Growing up on a movie like the Fly in all of its body horror goodness, I wanted to get my kids in to a movie like this and explain the FX as best as I could to keep them from being terribly frightened. My daughter who at the time of writing is 8 years old and loves horror movies, her favorites include Phantasm and Pet Sematary. But the Fly is a different animal, so I was a little worried it would be too much for her…I was wrong.
She had already known who Jeff Goldblum the actor was after seeing films like Thor Ragnorak and Invasion of the Body Snatchers. She loves him. So that was enough of a selling point for her and she watched and loved the film feeling great sympathy for Seth Brundle, especially towards the end of the film with he began to change. She really love the FX and said her favorite scene was watching Brundlefly eat. Gross. As we do, her and I discussed the film and she sat quietly and looking to me, she asked, “What about the baby?”

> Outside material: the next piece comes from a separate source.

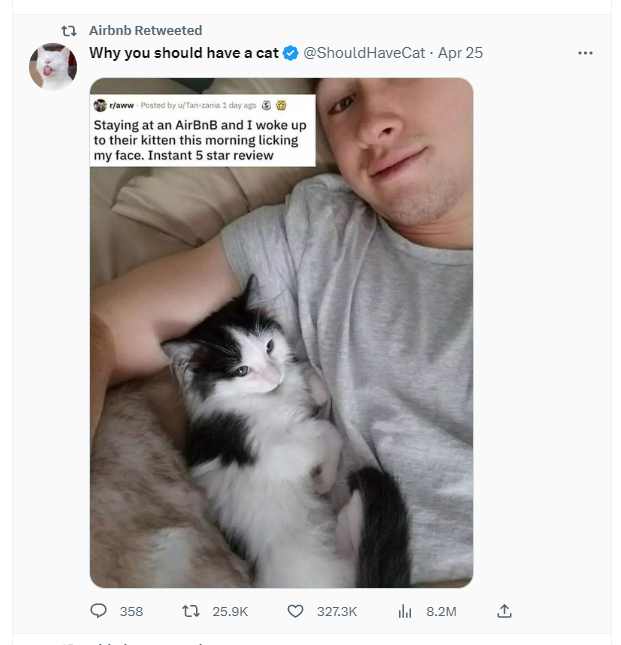The height and width of the screenshot is (645, 621).
Task: Click the Reddit caption text in the image
Action: pyautogui.click(x=200, y=141)
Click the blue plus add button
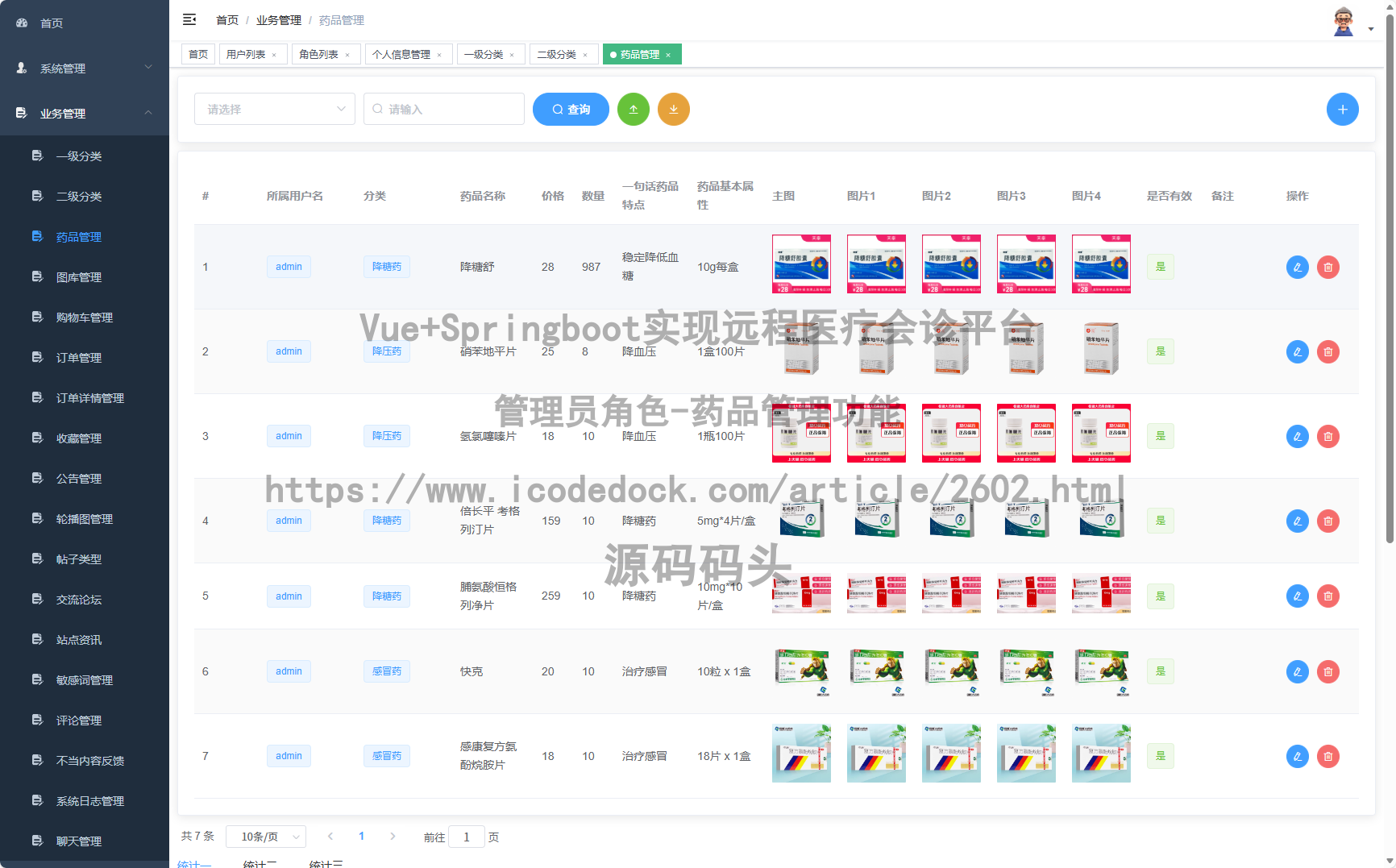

I pulled out my Scream Factory copy of 1989’s The Fly II and told her we can find out right here. She was excited and we began watching the movie. I warned her, the sequel isn’t even close to as good as the original film. It isn’t, but it is pretty damn good. Better than I remember. It is 100% underrated and likely under viewed.
Anton Bartok (Lee Richardson), the CEO of a research laboratory, acts as the self-appointed guardian of orphan Martin Brundle, whose father had been a researcher at the lab. Though Martin is scarcely five, he has the appearance of a 20-year-old (Eric Stoltz) because of mutant insectoid genes in his system. Martin grows up confined to the laboratory, unaware of his true nature, with only pretty scientist Beth Logan (Daphne Zuniga) to call a friend. Soon, the fly within begins to emerge.
So, what happened to the baby?
Well, he was put in a lab and analyzed by doctors 24 hours a day. He ages rapidly which makes sense having the DNA of a fly and a human. But the company that is raising the Brundle baby is also trying to work on the telepods invented by Seth Brundle in the first movie.
I think this was a brilliant way to go with the sequel. The son of the Brundlefly. There are glimpses of Seth Brundle and he is a pure genius. Eventually when the Fly begins to take hold, he becomes and old man and eventually ends up in a cocoon, which is one of the creepier moments in the film.
When he emerges from the cocoon, he is in full human-fly mode. The practical effects are on full display at this point. They’re not as good as the 1986 film and the Martin Fly is more Monster movie Fly, but still looks great and nearly impossible to stop.
The one thing, this movie has a “happy ending” of sorts. I think it wraps up the series really well and doesn’t leave us with any questions and stomps out any idea of a third film. Which to me is good.
Frank Darabont and Mick Garris both had a hand in the screenplay. Geena Davis refused to return due to her character’s early death. Keanu Reeves and Josh Brolin both auditioned, Reeves turned down the role and they passed on Brolin as it went to Eric Stoltz, which worked.
The Fly II isn’t great by any stretch. But it is fun and a good sequel to the original movie that doesn’t really hurt the legacy of Cronenberg’s film. I really enjoyed it, it’s been a few years and it really didn’t offer any cringe worthy scenes or anything to really bitch about.
Give it another go, you may enjoy The Fly II. It is streaming on HBO Max currently and you can get a Blu Ray edition with the other four Fly movies, which I have and is worth every penny.